Serendipity is the phenomenon of discovering something valuable that is unexpected, like a forgotten $10 bill in your jacket pocket, or finding the love of your life through a chance meeting.
Serendipity is also one of the few things that will keep families outside the child welfare agency’s front door, and that is not a good thing. It shouldn’t take luck or fortuitous circumstance for American families to be helped before they reach a crisis point.
We have paid more attention to strategy and less to building an organizational culture around family support and stability. We’ve worked on the “how” and not the “why” and as such our approaches and outcomes are random and inconsistent.
Before the Family First Prevention Services Act became law in 2018, the development of family support programming was uneven, lacking the full federal and state support necessary to be sustained systemically. Some families benefited — others did not. Family First is an invitation to remove chance from the equation. The value of this legislation is that it sets the stage for changing the culture of child welfare.
Currently, we labor under the illusion that a risk analytic is what distinguishes those families who participate on a voluntary or involuntary basis. In the evolution of child welfare, we have artfully created a “deep end” and an “upstream.” It is the equivalent of a GPS for social guesswork. We do well identifying the geography a family occupies, but we lack an organizational consensus on their healing.
Consequently, the cases keep coming more quickly than our current system can manage. Think of how many jurisdictions are always in a constant campaign for foster homes. Those campaigns are bolstered by strategies for recruitment and the hope that we can catch up with the demand, instead of a culture devoted to stemming the flow.
It’s a truism that few plans or strategies survive a first contact with the unexpected. However, an organizational culture accommodates, adapts and endures the challenges facing families and creates an ethos of “whatever it takes” to keep a family stable and safe.
The reliance on serendipity in our responses emerged naturally.
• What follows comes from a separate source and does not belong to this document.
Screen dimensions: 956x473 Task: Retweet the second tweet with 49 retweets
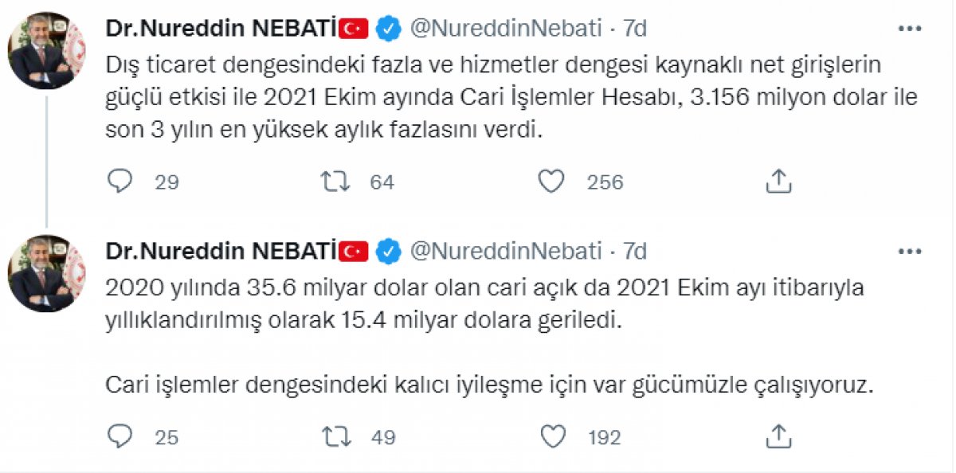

Poverty, generational and historical trauma, racism, substance abuse and poor choices are the factors that challenge the involuntary recipients of services. But how is that different than so many of the families who seek services on their own? Not much actually. Most of these issues are too big for one under-resourced system to handle. In the end, it is still serendipity that a parent might have nearby access to family support services because we have a strategy, but not a belief system.
Families that lack a well-designed circle of care will lose their balance. When they are fortunate to have well-organized support, parents can survive the consequences of one poor decision, an unpaid utility bill or a lapse into immobilizing depression.
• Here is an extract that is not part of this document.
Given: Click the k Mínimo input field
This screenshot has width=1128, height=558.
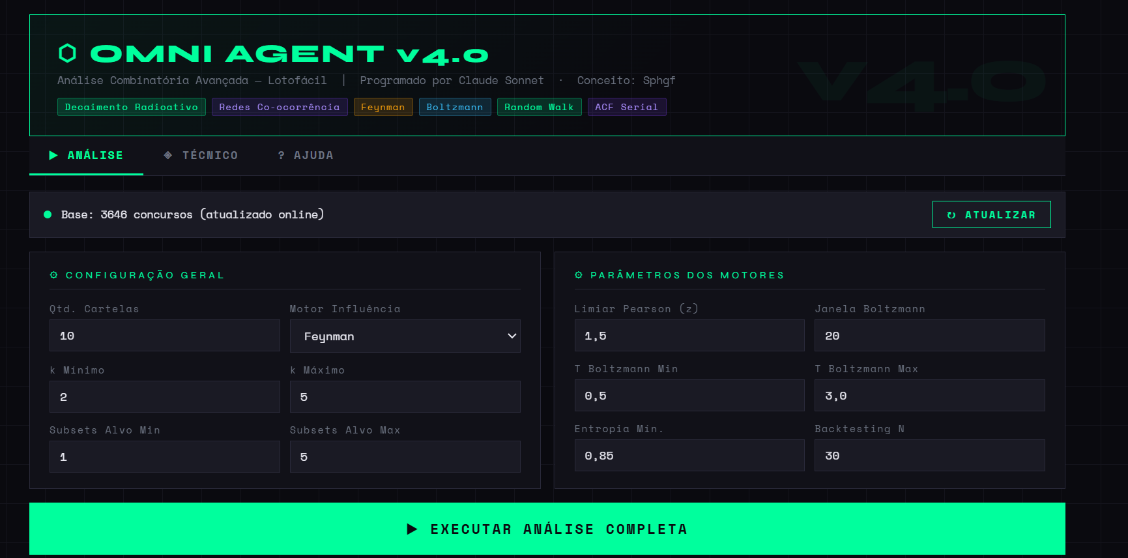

Without it, the other side of serendipity is unforgiving. And the cruel distinction between privilege and poverty is that for those who possess the former, serendipity is nice but not necessary. Instead, there is a comforting thought for privileged families knowing that safety and stability are not sidelined by one choice or cruel twist of fate.
This is not true for the families we serve in child welfare systems. For them, without serendipity on their side, the dominoes generally fall in the wrong direction. As decision makers, living in comfort, it’s good to remind ourselves of this.
Accounting for poverty and race will help to remind us of the need to reduce our dependence on serendipity and instead maximize opportunities for success through the use of common sense family supports. The Family First Act helps to set the stage for the development of realistic, universal prevention programming. And for those families ready and willing to seek help, it will be there.
That’s why we need more stakeholder-driven approaches. New partners will encourage us to adapt, innovate and refuse to settle for serendipity being the prevailing theme in the lives of families seeking help. Community-driven models provide a cascade of promising opportunities. Participants get fired up about improving the lives of families who live in their communities and will take a pass on the conversations about model fidelity.
And if you want to know the source of their passion and commitment, ask these stakeholders what matters most to them. Their answer will reflect what any smart organization knows. The transition from serendipity to purposeful care depends on culture and clarity of mission — not strategy. They might not use those words but the sentiment is the same. A collective culture promotes shared aspirations not just tasks.
A state’s Family First prevention plan should not resemble a kumbaya moment. Instead, it has to articulate how a state or county plans to build and reinforce a culture based on a relentless belief in family stability and support, moving beyond the randomness of services. Listening to families and community stakeholders will help guide us toward a more human centered design that would become the norm and get us away from programs that are the equivalent of stumbling upon a heads up coin.
Serendipity is an unexplained gift of the universe. We rejoice when the consequences benefit us or others. However, it shouldn’t be the random, underlying foundation of our family support and child protection system.